- Split View
-
Views
-
Cite
Cite
Florian Privé, Optimal linkage disequilibrium splitting, Bioinformatics, Volume 38, Issue 1, January 2022, Pages 255–256, https://doi.org/10.1093/bioinformatics/btab519
- Share Icon Share
Abstract
A few algorithms have been developed for splitting the genome in nearly independent blocks of linkage disequilibrium. Due to the complexity of this problem, these algorithms rely on heuristics, which makes them suboptimal.
Here, we develop an optimal solution for this problem using dynamic programming.
This is now implemented as function snp_ldsplit as part of R package bigsnpr.

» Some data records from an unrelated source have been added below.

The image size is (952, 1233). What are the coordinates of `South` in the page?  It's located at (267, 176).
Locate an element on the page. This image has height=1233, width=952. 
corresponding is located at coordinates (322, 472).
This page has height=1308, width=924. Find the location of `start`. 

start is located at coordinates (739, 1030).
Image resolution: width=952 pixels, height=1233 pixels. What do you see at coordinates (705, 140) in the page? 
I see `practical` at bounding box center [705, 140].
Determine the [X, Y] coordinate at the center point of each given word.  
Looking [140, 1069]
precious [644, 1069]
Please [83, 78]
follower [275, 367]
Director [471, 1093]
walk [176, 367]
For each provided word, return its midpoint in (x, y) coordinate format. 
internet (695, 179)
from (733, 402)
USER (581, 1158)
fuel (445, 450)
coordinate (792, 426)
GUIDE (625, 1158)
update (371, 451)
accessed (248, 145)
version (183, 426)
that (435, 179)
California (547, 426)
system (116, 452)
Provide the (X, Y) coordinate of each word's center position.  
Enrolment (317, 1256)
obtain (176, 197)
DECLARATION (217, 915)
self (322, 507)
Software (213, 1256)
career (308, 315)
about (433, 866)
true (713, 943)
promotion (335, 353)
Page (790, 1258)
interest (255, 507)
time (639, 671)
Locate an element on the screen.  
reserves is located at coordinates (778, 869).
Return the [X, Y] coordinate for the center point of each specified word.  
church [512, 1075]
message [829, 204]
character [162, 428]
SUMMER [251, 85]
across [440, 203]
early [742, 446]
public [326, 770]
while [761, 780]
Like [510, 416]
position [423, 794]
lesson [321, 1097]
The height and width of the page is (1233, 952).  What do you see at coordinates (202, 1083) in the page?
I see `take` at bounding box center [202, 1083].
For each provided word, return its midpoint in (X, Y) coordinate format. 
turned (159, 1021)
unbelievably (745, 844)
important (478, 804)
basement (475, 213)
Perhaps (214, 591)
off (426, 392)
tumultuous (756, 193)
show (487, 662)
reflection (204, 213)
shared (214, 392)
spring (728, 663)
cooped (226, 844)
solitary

Supplementary data are available at Bioinformatics online.
Introduction
A few algorithms have been developed for splitting the genome in nearly independent blocks of linkage disequilibrium (Berisa and Pickrell, 2016; Kim et al., 2018). Dividing the genome in multiple smaller blocks has many applications. One application is to report signals from independent regions of the genome (Berisa and Pickrell, 2016; Ruderfer et al., 2018; Wen et al., 2017). Another application is for the development of statistical methods, e.g. for deriving polygenic scores (Ge et al., 2019; Mak et al., 2017; Zhou and Zhao, 2020), estimating genetic architecture and performing other statistical genetics analyses (Shi et al., 2016; Wen et al., 2016). Indeed, most statistical methods based on summary statistics also use a correlation matrix (between variants), and these methods often perform computationally expensive operations such as inversion and eigen decomposition of this correlation matrix. These operations are often quadratic, cubic or even exponential with the number of variants. However, if we can decompose the correlation matrix in nearly independent blocks, then we can apply these expensive operations to smaller matrices with less variants, making these operations much faster, and parallelizable. For instance, inverting a block-diagonal matrix requires only inverting each block separately.
Implementation
Results
As input, function snp_ldsplit uses a correlation matrix in sparse format from R package Matrix, which can be computed using the available snp_cor function from R package bigsnpr (Privé et al., 2018). This function is fast and parallelized. Then, to run snp_ldsplit using a correlation matrix for 102 451 variants from chromosome 1, it takes <6 min on a laptop to find the optimal split in K blocks (for all K = 1 to 133) with a bounded block size between 500 and 10 000 variants. Then, the user can choose the desired number of blocks, which is a compromise between having more (smaller) blocks with a higher overall cost (LD between blocks), and having less (larger) blocks with a smaller cost. For chromosome 1 and Europeans, ldetect report 133 linkage disequilibrium (LD) blocks (Berisa and Pickrell, 2016); however, we find that they can hardly be considered truly independent given the high cost (10 600) of the corresponding split (Supplementary Fig. S1). When splitting chromosome 1 for Europeans using the optimal algorithm we propose here, it can be split into 39 blocks at a cost of 1, in 65 blocks at a cost of 10, and in 133 blocks at a cost of 296 (Supplementary Fig. S1). Similar results are found for other chromosomes, and for Africans and Asians; however, splitting the LD from admixed Americans comes at a high cost (Supplementary Figs S2–S5). Both methods largely pick block boundaries at recombination hotspots (Supplementary Figs S7 and S8). We also provide an application to LD score regression in Supplementary section ‘Application to LD score regression’, where we show that standard errors for the SNP heritability using nearly independent blocks tend to be larger than when there is substantial LD between blocks, especially for phenotypes with large associations in the HLA (human leukocyte antigen) region (a long-range LD region).
Software, code and data availability
The newest version of R package bigsnpr can be installed from GitHub (see https://github.com/privefl/bigsnpr). All code used for this article is available at https://github.com/privefl/paper-ldsplit/tree/master/code. The HapMap3 variants annotated with 242 blocks can be downloaded at https://www.dropbox.com/s/hdui60p9ohyhvv5/map_blocks.rds?dl=1. LD score regression results are available at https://github.com/privefl/paper-ldsplit/tree/main/ldsc_blocks, with a description of the 245 phenotypes used at https://github.com/privefl/UKBB-PGS/blob/main/phenotype-description.xlsx.
Acknowledgements
We thank Bjarni J. Vilhjálmsson for his feedback on the manuscript, and the two reviewers for their comments and suggestions.
Funding
This work was supported by the Danish National Research Foundation (Niels Bohr Professorship to Prof. John McGrath).
Conflict of Interest: none declared.